On October 6 Société Générale announced that it had hired Copal to provide equity research to private banking clients. The French bank will retain supervision of the final product but the research will be co-branded: an interesting move given that banks have in the past been wary of outsourcing sensitive functions such as research for fear of undermining their brand mystique and sense of differentiation from rivals.
Are investment banks not worried that by universally adopting external providers of supposedly value-added products such as company and market research or deal advisory, they tacitly admit that the product has become commoditized and that customers should just shop around for the cheapest option?
Help with Heavy Lifting
Khosla replies: “We’re very conscious that banks need to differentiate themselves and we work with them in a number of ways to help them achieve that. Take M&A, for example: really the key questions in most deals are:
‘How will these two management teams integrate?’ and: ‘How will the deal be structured?’ That work all has to be done by senior bankers, we’re not taking that business away. Where we can help is in the heavy lifting of market research, providing valuations and so on.”

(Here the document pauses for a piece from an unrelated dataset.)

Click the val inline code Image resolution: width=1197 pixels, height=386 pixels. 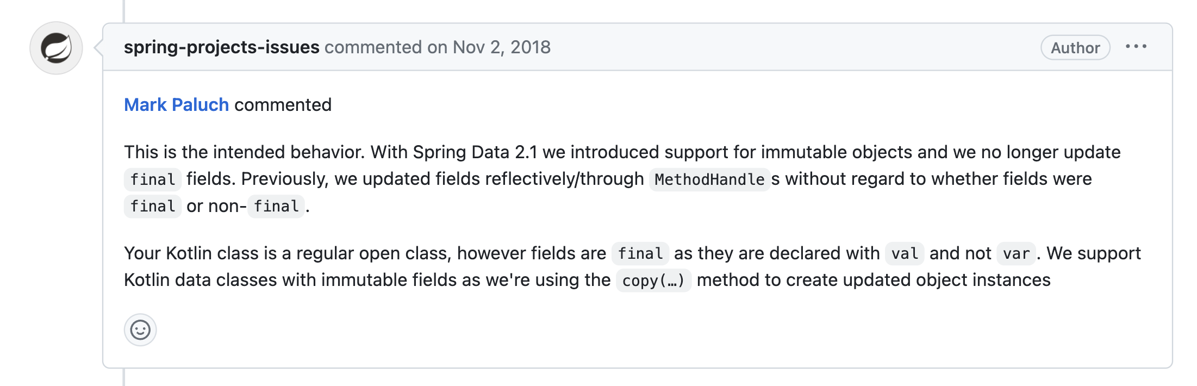(905, 254)
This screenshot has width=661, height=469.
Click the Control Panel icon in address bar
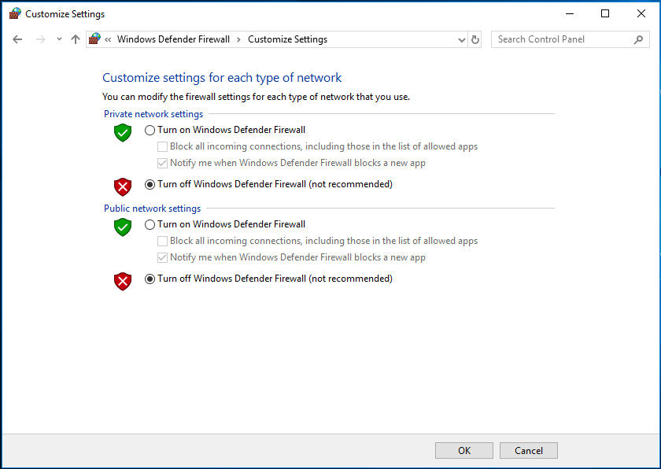pyautogui.click(x=94, y=39)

The idea, Khosla says, is to make sure the bespoke service mimics the style of the investment bank client and thus preserves its intellectual property and its reputation.
Société Générale was careful to say as much in its announcement, stating a “guarantee that [our] existing research philosophy will be fully respected”. Clients will have to decide for themselves whether they notice any change in the style or quality of research but the growth that Khosla claims for Copal’s services suggest that more and more banks are looking to external providers to help meet demand for Asia research without increasing their costs too much.